(Dataset items)
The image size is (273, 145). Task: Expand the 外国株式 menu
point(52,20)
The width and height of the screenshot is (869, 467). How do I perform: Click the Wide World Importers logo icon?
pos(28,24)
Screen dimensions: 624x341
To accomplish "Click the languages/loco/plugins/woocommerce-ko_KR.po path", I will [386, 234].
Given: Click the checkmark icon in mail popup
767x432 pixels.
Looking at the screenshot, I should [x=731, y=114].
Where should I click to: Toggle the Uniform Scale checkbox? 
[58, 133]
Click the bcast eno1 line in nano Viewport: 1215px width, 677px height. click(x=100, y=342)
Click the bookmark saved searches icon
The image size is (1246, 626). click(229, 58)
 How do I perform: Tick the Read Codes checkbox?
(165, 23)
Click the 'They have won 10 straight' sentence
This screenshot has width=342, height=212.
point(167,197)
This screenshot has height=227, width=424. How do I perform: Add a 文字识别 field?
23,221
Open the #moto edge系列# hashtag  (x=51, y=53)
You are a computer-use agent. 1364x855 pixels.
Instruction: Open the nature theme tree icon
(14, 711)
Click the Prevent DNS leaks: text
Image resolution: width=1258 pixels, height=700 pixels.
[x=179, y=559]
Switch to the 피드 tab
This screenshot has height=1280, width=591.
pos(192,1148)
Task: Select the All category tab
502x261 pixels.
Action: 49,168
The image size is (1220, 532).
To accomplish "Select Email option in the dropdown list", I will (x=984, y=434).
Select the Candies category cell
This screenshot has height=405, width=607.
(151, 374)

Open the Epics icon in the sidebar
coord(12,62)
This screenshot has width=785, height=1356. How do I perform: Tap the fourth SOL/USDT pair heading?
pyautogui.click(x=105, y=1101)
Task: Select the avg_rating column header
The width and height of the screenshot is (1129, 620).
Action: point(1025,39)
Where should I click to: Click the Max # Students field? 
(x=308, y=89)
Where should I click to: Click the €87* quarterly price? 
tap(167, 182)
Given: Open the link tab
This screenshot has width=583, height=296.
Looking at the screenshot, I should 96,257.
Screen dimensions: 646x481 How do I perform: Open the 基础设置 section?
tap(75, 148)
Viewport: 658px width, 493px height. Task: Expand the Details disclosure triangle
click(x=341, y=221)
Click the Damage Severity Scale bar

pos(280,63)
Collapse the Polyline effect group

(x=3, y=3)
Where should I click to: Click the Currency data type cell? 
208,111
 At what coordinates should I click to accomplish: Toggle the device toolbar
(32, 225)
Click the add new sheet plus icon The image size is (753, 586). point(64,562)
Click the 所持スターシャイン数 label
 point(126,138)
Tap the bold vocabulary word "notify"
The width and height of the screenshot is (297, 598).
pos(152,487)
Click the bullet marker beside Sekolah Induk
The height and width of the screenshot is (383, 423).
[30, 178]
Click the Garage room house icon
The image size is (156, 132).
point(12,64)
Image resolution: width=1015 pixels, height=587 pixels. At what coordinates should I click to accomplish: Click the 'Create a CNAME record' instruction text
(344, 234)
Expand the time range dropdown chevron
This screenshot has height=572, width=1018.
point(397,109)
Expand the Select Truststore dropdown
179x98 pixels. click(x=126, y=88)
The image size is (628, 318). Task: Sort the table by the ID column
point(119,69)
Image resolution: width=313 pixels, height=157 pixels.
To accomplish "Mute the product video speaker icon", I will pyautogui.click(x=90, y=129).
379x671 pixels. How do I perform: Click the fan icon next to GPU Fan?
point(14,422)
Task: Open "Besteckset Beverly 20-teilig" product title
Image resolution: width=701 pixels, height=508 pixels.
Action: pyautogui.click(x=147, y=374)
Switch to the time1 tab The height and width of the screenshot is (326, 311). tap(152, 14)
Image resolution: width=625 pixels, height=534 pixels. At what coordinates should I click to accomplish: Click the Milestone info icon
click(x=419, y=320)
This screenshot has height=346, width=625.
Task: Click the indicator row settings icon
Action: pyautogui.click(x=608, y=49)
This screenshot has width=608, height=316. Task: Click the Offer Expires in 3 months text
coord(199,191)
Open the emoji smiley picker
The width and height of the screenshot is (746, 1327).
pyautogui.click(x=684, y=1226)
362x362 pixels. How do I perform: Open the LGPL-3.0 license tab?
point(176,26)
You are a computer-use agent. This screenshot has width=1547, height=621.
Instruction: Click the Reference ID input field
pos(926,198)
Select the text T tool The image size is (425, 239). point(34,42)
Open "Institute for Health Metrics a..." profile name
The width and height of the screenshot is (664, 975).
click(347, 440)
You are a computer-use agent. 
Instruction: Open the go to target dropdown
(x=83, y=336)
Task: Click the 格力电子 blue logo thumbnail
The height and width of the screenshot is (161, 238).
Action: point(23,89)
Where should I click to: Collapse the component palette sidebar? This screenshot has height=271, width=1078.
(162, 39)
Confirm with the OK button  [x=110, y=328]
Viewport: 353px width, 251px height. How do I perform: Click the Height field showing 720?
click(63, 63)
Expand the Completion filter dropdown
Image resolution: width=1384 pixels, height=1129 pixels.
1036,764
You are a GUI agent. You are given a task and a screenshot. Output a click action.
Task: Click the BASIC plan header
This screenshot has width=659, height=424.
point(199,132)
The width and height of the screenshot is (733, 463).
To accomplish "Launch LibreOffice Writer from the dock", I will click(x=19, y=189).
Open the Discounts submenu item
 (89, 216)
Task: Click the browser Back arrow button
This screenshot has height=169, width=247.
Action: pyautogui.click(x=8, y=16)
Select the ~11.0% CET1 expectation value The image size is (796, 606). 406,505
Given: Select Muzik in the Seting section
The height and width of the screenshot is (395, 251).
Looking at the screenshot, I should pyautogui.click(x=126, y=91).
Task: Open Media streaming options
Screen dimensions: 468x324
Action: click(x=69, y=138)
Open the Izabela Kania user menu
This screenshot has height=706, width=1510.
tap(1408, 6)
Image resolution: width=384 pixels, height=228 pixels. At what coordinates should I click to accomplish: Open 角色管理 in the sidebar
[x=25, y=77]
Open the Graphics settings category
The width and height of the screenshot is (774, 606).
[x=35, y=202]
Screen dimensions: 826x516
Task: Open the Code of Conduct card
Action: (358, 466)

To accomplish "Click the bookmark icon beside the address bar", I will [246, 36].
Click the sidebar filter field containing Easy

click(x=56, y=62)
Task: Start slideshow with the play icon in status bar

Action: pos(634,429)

--- Work instruction ---
Copy out all of the lines above exactly.

--- Result for this exercise ---
The image size is (273, 145). Task: Expand the 外国株式 menu
point(52,20)
The width and height of the screenshot is (869, 467). How do I perform: Click the Wide World Importers logo icon?
pos(28,24)
Screen dimensions: 624x341
To accomplish "Click the languages/loco/plugins/woocommerce-ko_KR.po path", I will [386, 234].
Given: Click the checkmark icon in mail popup
767x432 pixels.
Looking at the screenshot, I should [x=731, y=114].
Where should I click to: Toggle the Uniform Scale checkbox? 
[58, 133]
Click the bcast eno1 line in nano Viewport: 1215px width, 677px height. click(x=100, y=342)
Click the bookmark saved searches icon
The image size is (1246, 626). click(229, 58)
 How do I perform: Tick the Read Codes checkbox?
(165, 23)
Click the 'They have won 10 straight' sentence
This screenshot has width=342, height=212.
point(167,197)
This screenshot has height=227, width=424. How do I perform: Add a 文字识别 field?
23,221
Open the #moto edge系列# hashtag  (x=51, y=53)
You are a computer-use agent. 1364x855 pixels.
Instruction: Open the nature theme tree icon
(14, 711)
Click the Prevent DNS leaks: text
Image resolution: width=1258 pixels, height=700 pixels.
[x=179, y=559]
Switch to the 피드 tab
This screenshot has height=1280, width=591.
pos(192,1148)
Task: Select the All category tab
502x261 pixels.
Action: 49,168
The image size is (1220, 532).
To accomplish "Select Email option in the dropdown list", I will (x=984, y=434).
Select the Candies category cell
This screenshot has height=405, width=607.
(151, 374)

Open the Epics icon in the sidebar
coord(12,62)
This screenshot has width=785, height=1356. How do I perform: Tap the fourth SOL/USDT pair heading?
pyautogui.click(x=105, y=1101)
Task: Select the avg_rating column header
The width and height of the screenshot is (1129, 620).
Action: point(1025,39)
Where should I click to: Click the Max # Students field? 
(x=308, y=89)
Where should I click to: Click the €87* quarterly price? 
tap(167, 182)
Given: Open the link tab
This screenshot has width=583, height=296.
Looking at the screenshot, I should 96,257.
Screen dimensions: 646x481 How do I perform: Open the 基础设置 section?
tap(75, 148)
Viewport: 658px width, 493px height. Task: Expand the Details disclosure triangle
click(x=341, y=221)
Click the Damage Severity Scale bar

pos(280,63)
Collapse the Polyline effect group

(x=3, y=3)
Where should I click to: Click the Currency data type cell? 
208,111
 At what coordinates should I click to accomplish: Toggle the device toolbar
(32, 225)
Click the add new sheet plus icon The image size is (753, 586). point(64,562)
Click the 所持スターシャイン数 label
 point(126,138)
Tap the bold vocabulary word "notify"
The width and height of the screenshot is (297, 598).
pos(152,487)
Click the bullet marker beside Sekolah Induk
The height and width of the screenshot is (383, 423).
[30, 178]
Click the Garage room house icon
The image size is (156, 132).
point(12,64)
Image resolution: width=1015 pixels, height=587 pixels. At what coordinates should I click to accomplish: Click the 'Create a CNAME record' instruction text
(344, 234)
Expand the time range dropdown chevron
This screenshot has height=572, width=1018.
point(397,109)
Expand the Select Truststore dropdown
179x98 pixels. click(x=126, y=88)
The image size is (628, 318). Task: Sort the table by the ID column
point(119,69)
Image resolution: width=313 pixels, height=157 pixels.
To accomplish "Mute the product video speaker icon", I will pyautogui.click(x=90, y=129).
379x671 pixels. How do I perform: Click the fan icon next to GPU Fan?
point(14,422)
Task: Open "Besteckset Beverly 20-teilig" product title
Image resolution: width=701 pixels, height=508 pixels.
Action: pyautogui.click(x=147, y=374)
Switch to the time1 tab The height and width of the screenshot is (326, 311). tap(152, 14)
Image resolution: width=625 pixels, height=534 pixels. At what coordinates should I click to accomplish: Click the Milestone info icon
click(x=419, y=320)
This screenshot has height=346, width=625.
Task: Click the indicator row settings icon
Action: pyautogui.click(x=608, y=49)
This screenshot has width=608, height=316. Task: Click the Offer Expires in 3 months text
coord(199,191)
Open the emoji smiley picker
The width and height of the screenshot is (746, 1327).
pyautogui.click(x=684, y=1226)
362x362 pixels. How do I perform: Open the LGPL-3.0 license tab?
point(176,26)
You are a computer-use agent. This screenshot has width=1547, height=621.
Instruction: Click the Reference ID input field
pos(926,198)
Select the text T tool The image size is (425, 239). point(34,42)
Open "Institute for Health Metrics a..." profile name
The width and height of the screenshot is (664, 975).
click(347, 440)
You are a computer-use agent. 
Instruction: Open the go to target dropdown
(x=83, y=336)
Task: Click the 格力电子 blue logo thumbnail
The height and width of the screenshot is (161, 238).
Action: point(23,89)
Where should I click to: Collapse the component palette sidebar? This screenshot has height=271, width=1078.
(162, 39)
Confirm with the OK button  [x=110, y=328]
Viewport: 353px width, 251px height. How do I perform: Click the Height field showing 720?
click(63, 63)
Expand the Completion filter dropdown
Image resolution: width=1384 pixels, height=1129 pixels.
1036,764
You are a GUI agent. You are given a task and a screenshot. Output a click action.
Task: Click the BASIC plan header
This screenshot has width=659, height=424.
point(199,132)
The width and height of the screenshot is (733, 463).
To accomplish "Launch LibreOffice Writer from the dock", I will click(x=19, y=189).
Open the Discounts submenu item
 (89, 216)
Task: Click the browser Back arrow button
This screenshot has height=169, width=247.
Action: pyautogui.click(x=8, y=16)
Select the ~11.0% CET1 expectation value The image size is (796, 606). 406,505
Given: Select Muzik in the Seting section
The height and width of the screenshot is (395, 251).
Looking at the screenshot, I should pyautogui.click(x=126, y=91).
Task: Open Media streaming options
Screen dimensions: 468x324
Action: click(x=69, y=138)
Open the Izabela Kania user menu
This screenshot has height=706, width=1510.
tap(1408, 6)
Image resolution: width=384 pixels, height=228 pixels. At what coordinates should I click to accomplish: Open 角色管理 in the sidebar
[x=25, y=77]
Open the Graphics settings category
The width and height of the screenshot is (774, 606).
[x=35, y=202]
Screen dimensions: 826x516
Task: Open the Code of Conduct card
Action: (358, 466)

To accomplish "Click the bookmark icon beside the address bar", I will [246, 36].
Click the sidebar filter field containing Easy

click(x=56, y=62)
Task: Start slideshow with the play icon in status bar

Action: pos(634,429)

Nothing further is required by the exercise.